TEXT FOR ANALYSIS:

Charlie, our dog, has been so in the doghouse lately. It’s been raining heavily for days and, being the neurotic girl that she is, she’s been unlocking our back sliding door, muddying up her paws, and tracking the mud throughout the house. Even worse, she’s been passing atrocious gas in our bedroom every night. This last week we’ve finally got our bedroom the way we want it. Theoretically, it has become a real refuge for us. So, we take a deep breath, sit down each night ready to escape from the world and Charlie lays one bomb after another. Two days ago I woke up and thought we must have had a skunk in the yard the night before. I honestly thought that’s what it was. Last night, I was digging through the laundry hamper because I thought someone must have hidden a dirty diaper somewhere. Needless to say, we’re going back to the old dog food. Oh, and did I mention she also has terrible breath?
Charlie’s worst crime is no fault of her own. It’s that I can’t look at her without feeling incredibly guilty. My Charlie. My first baby girl. That’s actually what I used to call her before she was demoted to family pet. I used to sing to her and she would jump on me smother my mouth with excited kisses. And now, she is a reminder of all the attention I no longer give her.
We got Charlie when we were graduate students. We were first time dog owners and so in love with her. We started out fostering dogs at the local humane society. She was our third foster dog. By that time, I was looking for a keeper. Charlie caught my eye. She’s a black and tan Shepard mix-probably near 90% Shepard and 10% something else, perhaps lab. She’s smaller than most Shepards and has a shorter, fuller face, and beautiful eyes. She had only been at the shelter a short time when we saw her. We took her home and I immediately knew I wanted to keep her. She was a snuggler and extremely smart and submissive and by the end of the first night I was in tears begging to keep her.
That was 6 years ago, but it feels like a lifetime. It’s hard to remember life without her. Her life with us and devotion is intertwined with the birth of our children and our memories with them. Charlie was frantic when I was in the hospital when Rachel was born, and then moped the first few days, staring at me from across the room with the saddest eyes. In the end, though, it was a wonderful time for Charlie because I went hiking regularly with Rachel in her front pack and took Charlie with me. When I brought Hannah home from the hospital, she nervously paced and we weren’t sure why. Then Hannah started crying and Charlie went wild with relief and excitement. I realized I had put Hannah, sleeping in her car-seat, on the counter, without showing her to Charlie. Charlie knew I was no longer pregnant, but didn’t see a baby. It made her crazy.

REQUIRED TASKS:
- a) In the piece about the family dog, list the qualities of Charlie named in the sentence that ends with "by the end of the first night I was in tears begging to keep her."
- b) Answer these questions from the piece about the family dog:
(i) How many years ago did the family get Charlie?
(ii) Which foster dog was Charlie, counting from the first?
(iii) Two days ago, what did the writer wake up thinking had happened?
- c) Reproduce the stretch of the piece about the family dog from "Charlie’s worst crime" through "longer give her.", word for word.

EXERCISE DATA:
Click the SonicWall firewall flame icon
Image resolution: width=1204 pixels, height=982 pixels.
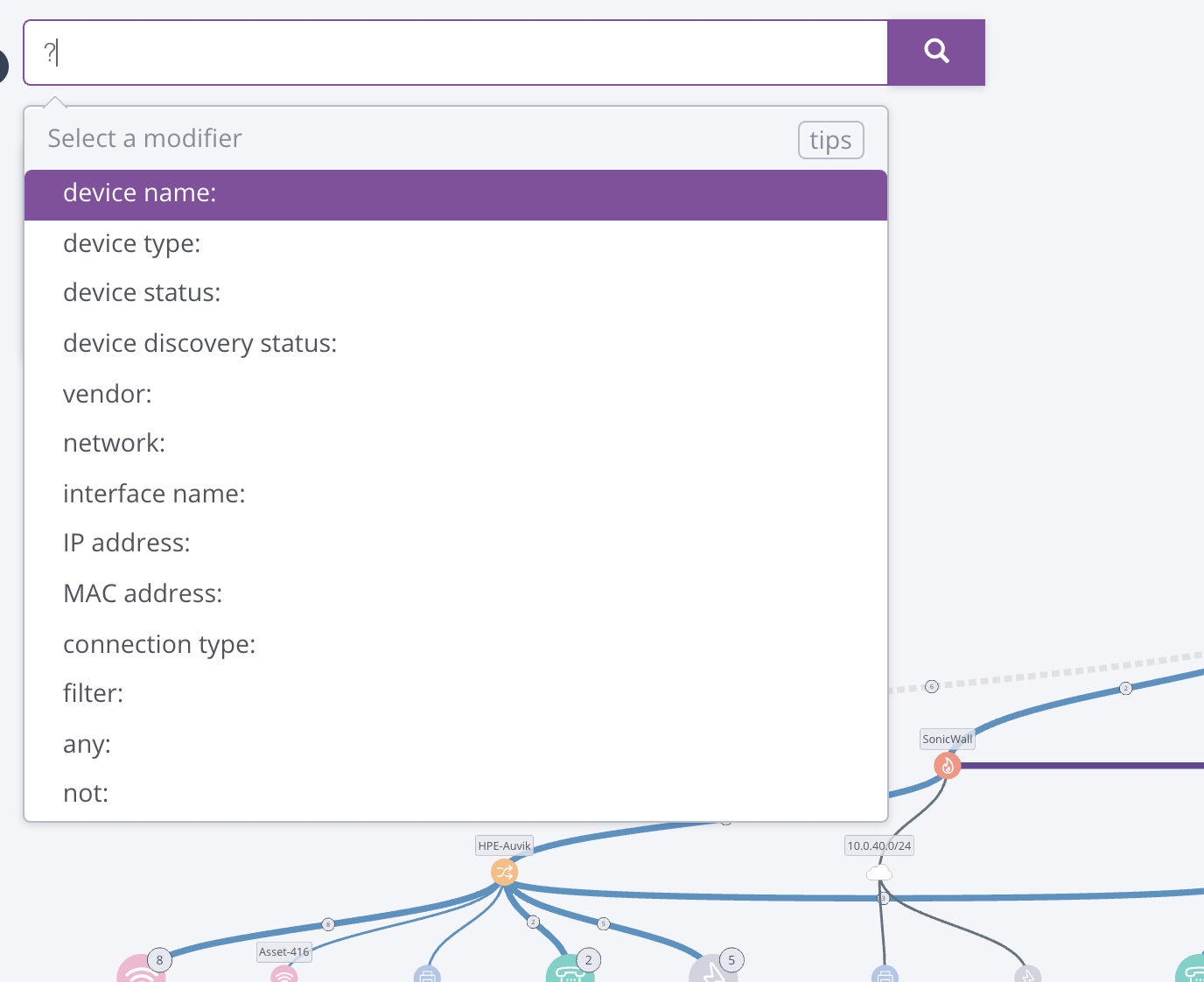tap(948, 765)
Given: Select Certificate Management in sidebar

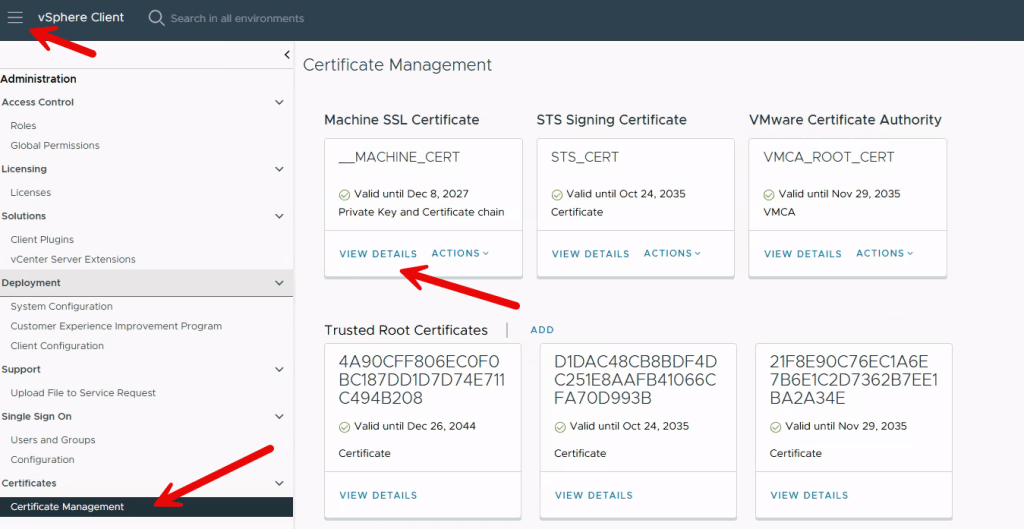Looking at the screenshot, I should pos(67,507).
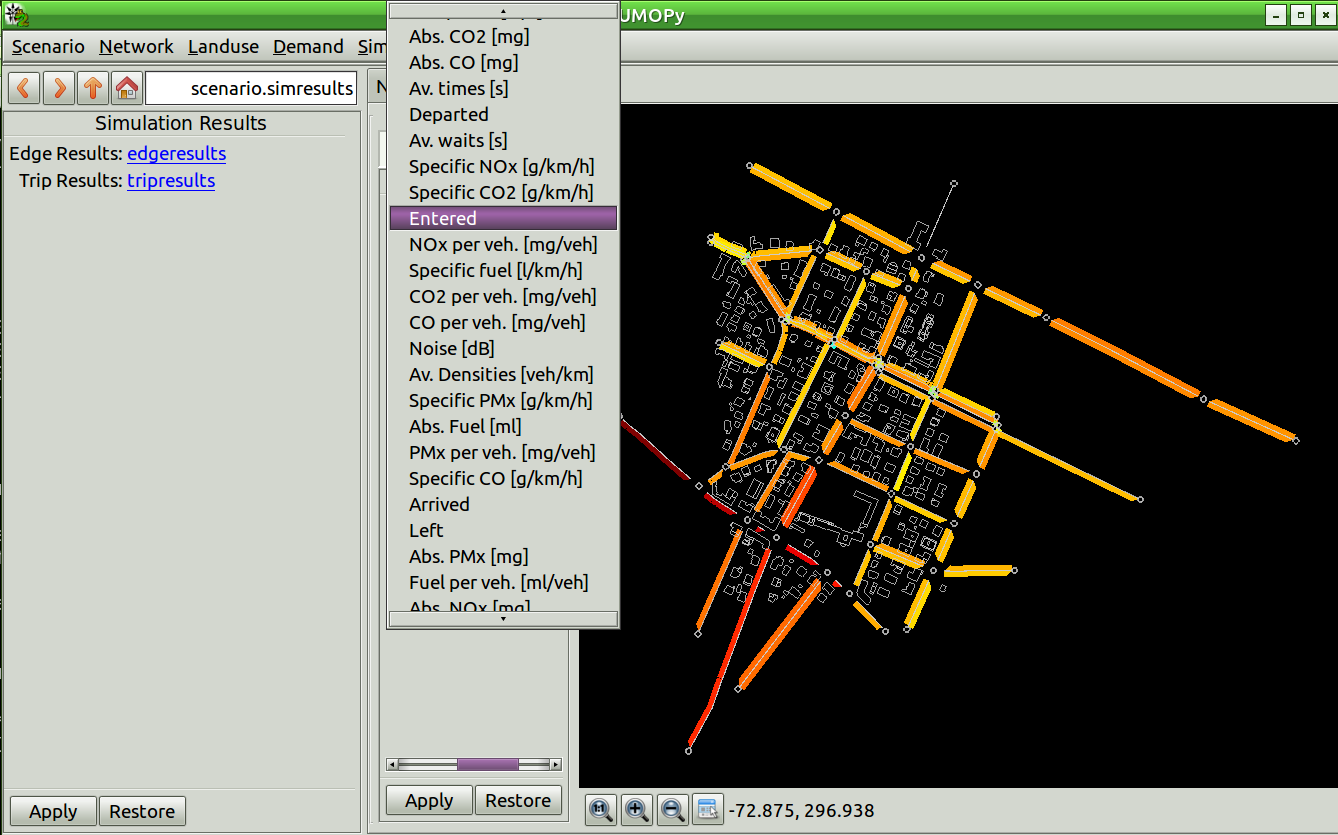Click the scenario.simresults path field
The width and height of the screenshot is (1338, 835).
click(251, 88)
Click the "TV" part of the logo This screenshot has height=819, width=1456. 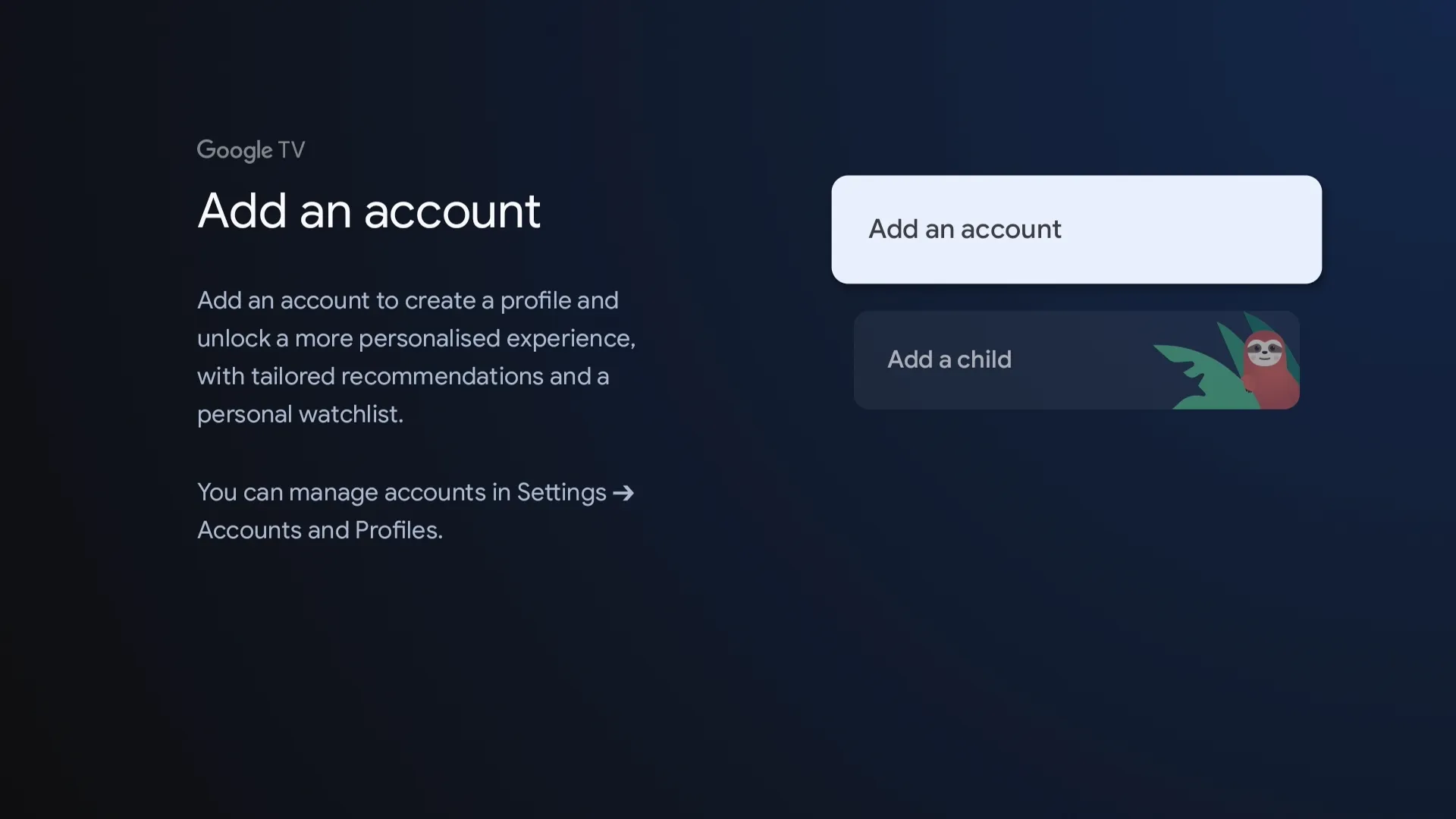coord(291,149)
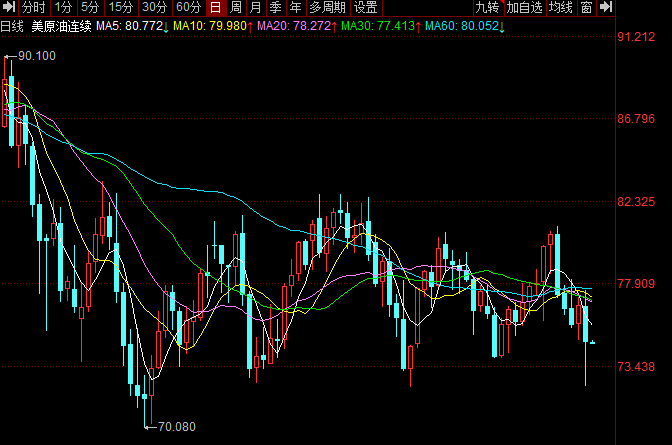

ANSWERS BY ITEM:
- a)
- A snuggler
- Extremely smart
- Submissive

- b)
(i) Six years ago.
(ii) Their third foster dog.
(iii) That a skunk must have been in the yard the night before.

- c)
Charlie’s worst crime is no fault of her own. It’s that I can’t look at her without feeling incredibly guilty. My Charlie. My first baby girl. That’s actually what I used to call her before she was demoted to family pet. I used to sing to her and she would jump on me smother my mouth with excited kisses. And now, she is a reminder of all the attention I no longer give her.